Царь – выронил Россию. А эти – провоевали, протюремили. И сто лет не протянули – выдохлись. Пеленали нас портретами вождей, за чубы тыкали в буквари вождей, присягать заставляли вождям, в атаки бежать со здравицей в честь вождей, а не удержались. Злобой и предательством захватили Россию – злоба и предательство их закрутили и позором пометили при удувании.

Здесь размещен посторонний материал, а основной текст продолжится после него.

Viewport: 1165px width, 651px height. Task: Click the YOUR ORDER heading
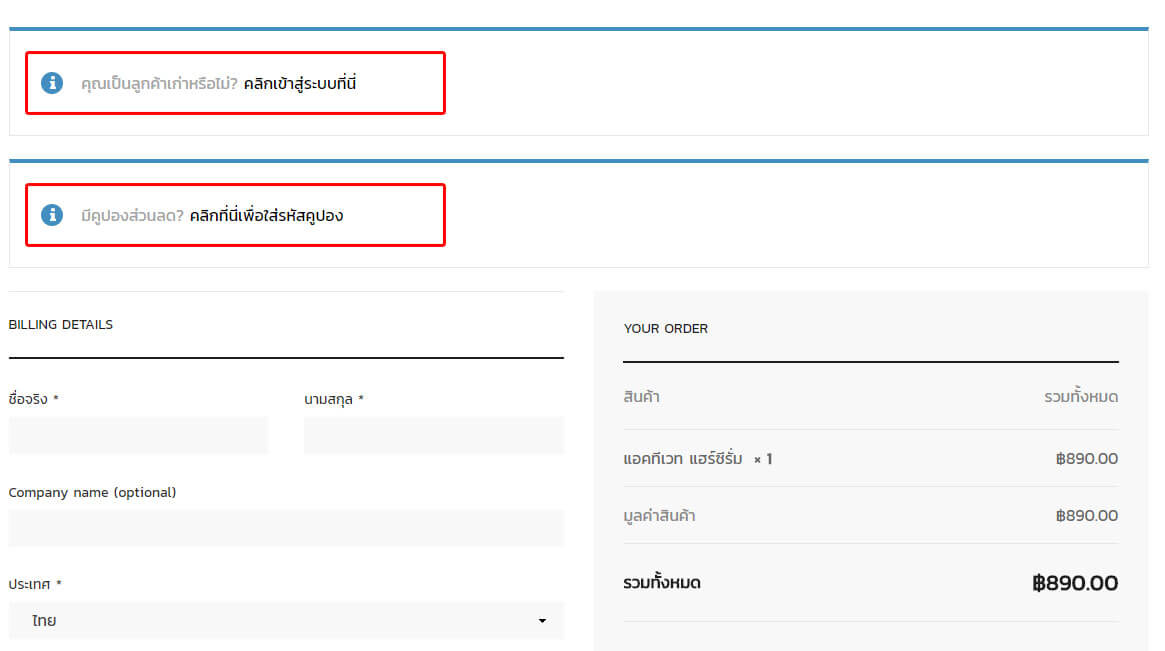tap(666, 329)
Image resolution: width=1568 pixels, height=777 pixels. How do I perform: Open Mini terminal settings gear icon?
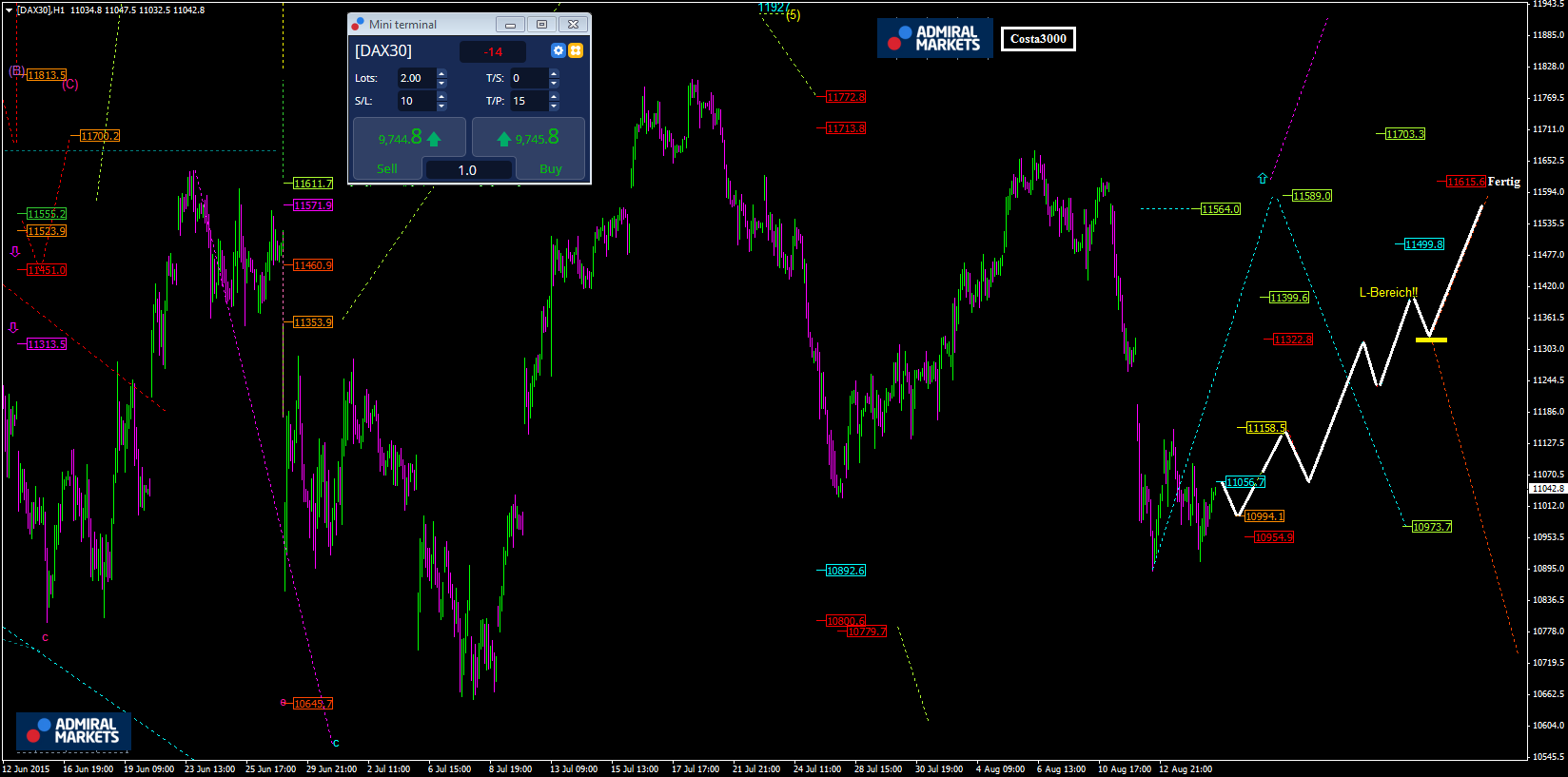(x=559, y=50)
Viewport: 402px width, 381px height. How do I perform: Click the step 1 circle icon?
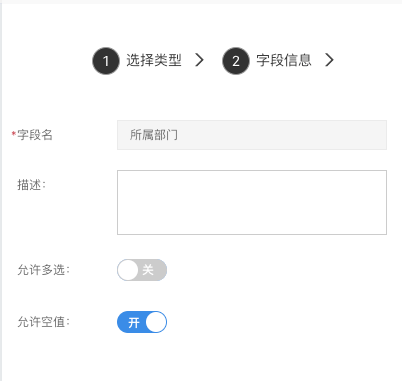(106, 61)
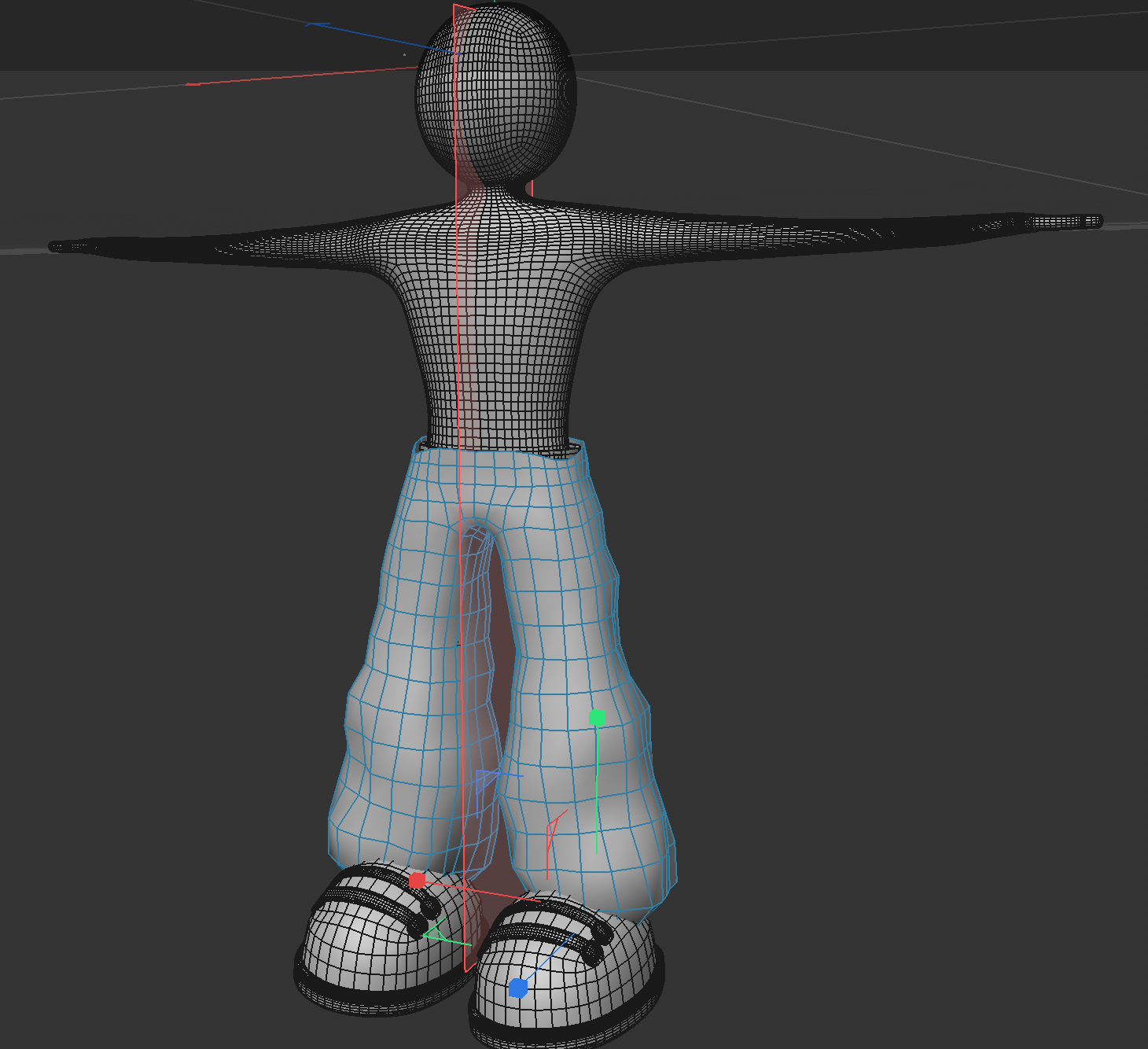Click the green Y-axis gizmo cube handle
The width and height of the screenshot is (1148, 1049).
point(597,717)

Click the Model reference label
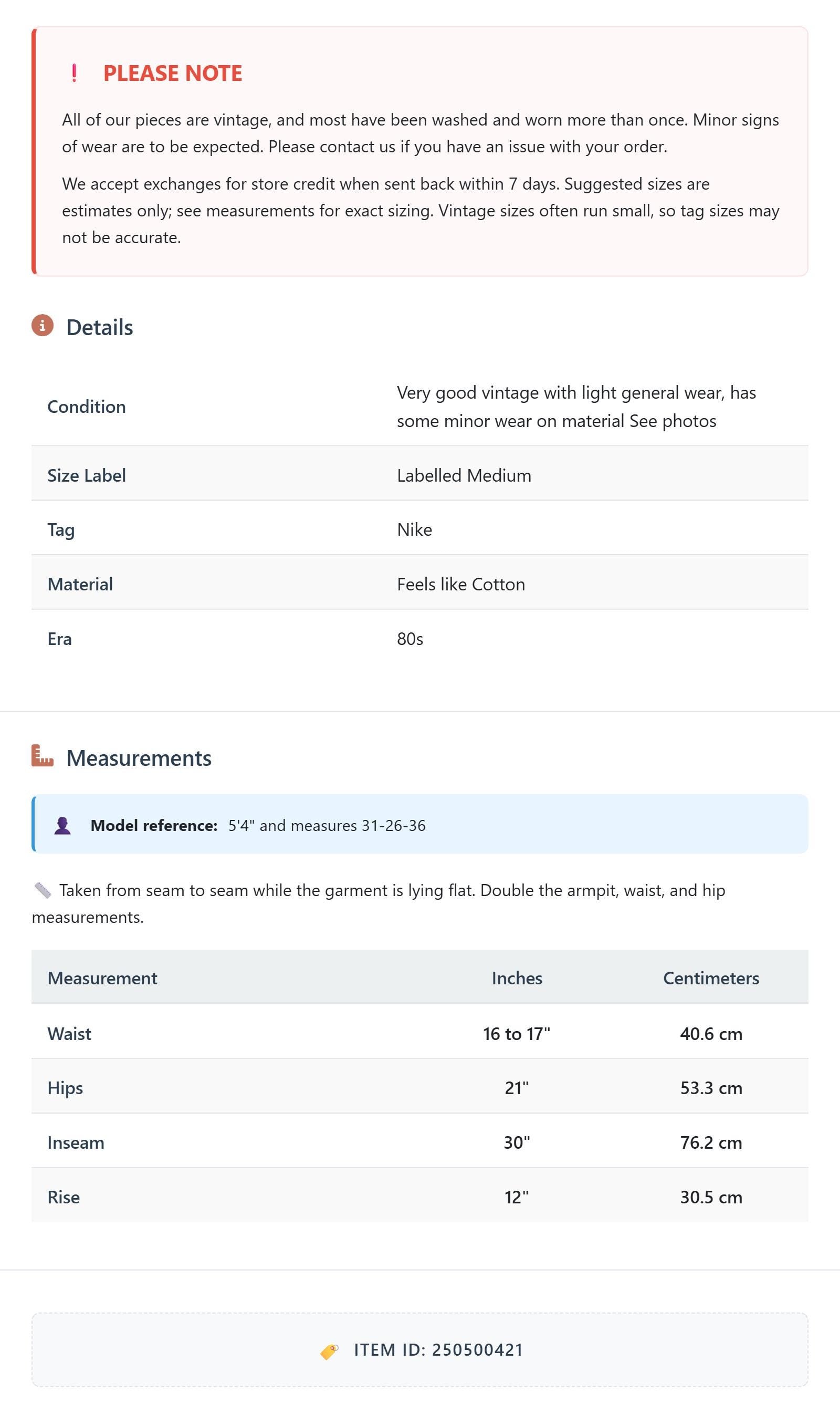[x=154, y=826]
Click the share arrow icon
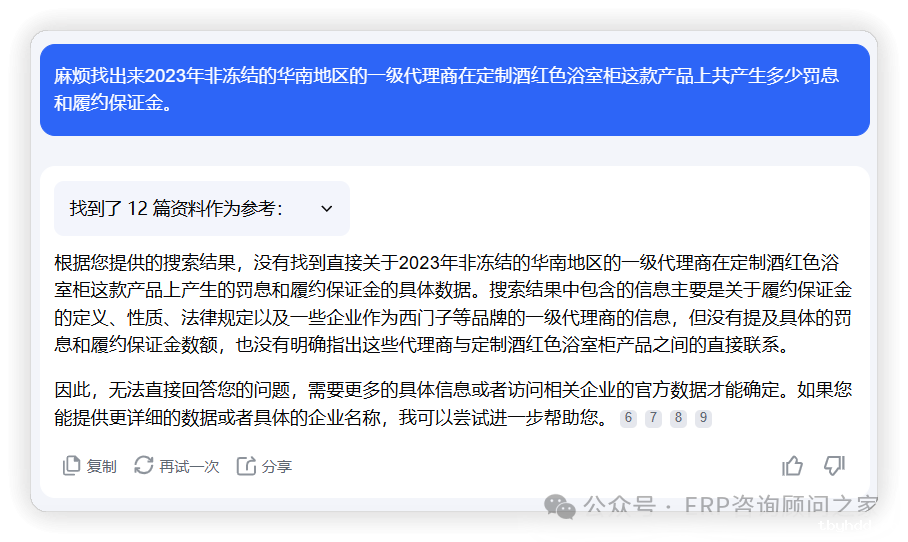The width and height of the screenshot is (908, 542). [246, 466]
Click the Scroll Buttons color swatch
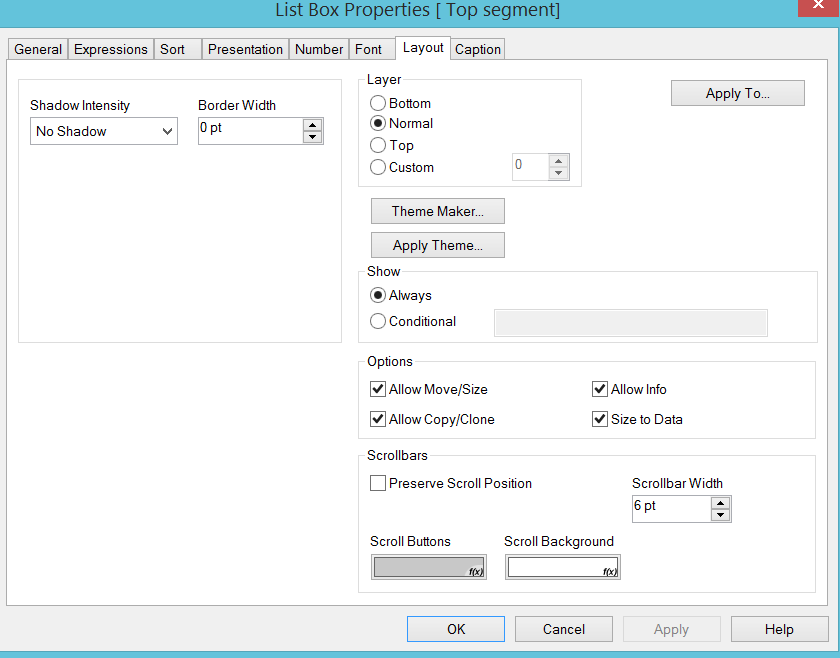The image size is (840, 658). pos(428,567)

Но за Россию – не грустно, а невыносимо. Наследили зверино и болванчиков, претендующих в министерские кресла, наковыряли в теплых дворянских постелях укокошенных контриков. Наковыряли, а мы еле-еле Гайдара, по-бабьи румяного и охапистого, стащили с премьерской должности. Влажный и потолстевший – неаккуратно разъелся, поспешил ученый внук террориста. Но десятки килограммов заполярных изумрудов ссудил, изловчился, «всучил» Израилю… Русская гордость не разрешила ему «отказать в услуге» ближним.
Сергей Есенин предвосхитил наследственных расхитителей:
Бедный люд в Москву
Босиком бежит.
И от сгона, и от рева
Вся земля дрожит.
И:
Послушай, да ведь это ж позор,
Чтоб мы этим поганым харям
Не смогли отомстить до сих пор?
Еще и еще напоминаю: Есенин с восторгом вышел на трассу революции, доверчиво посмотрел на ее железный бронепоезд, но отшатнула его месивная сукровь на чугунных колесах фыркающего сатаны – ехал, сволочь, через русские шеи, ломал позвоночники, тряс дома и пашни.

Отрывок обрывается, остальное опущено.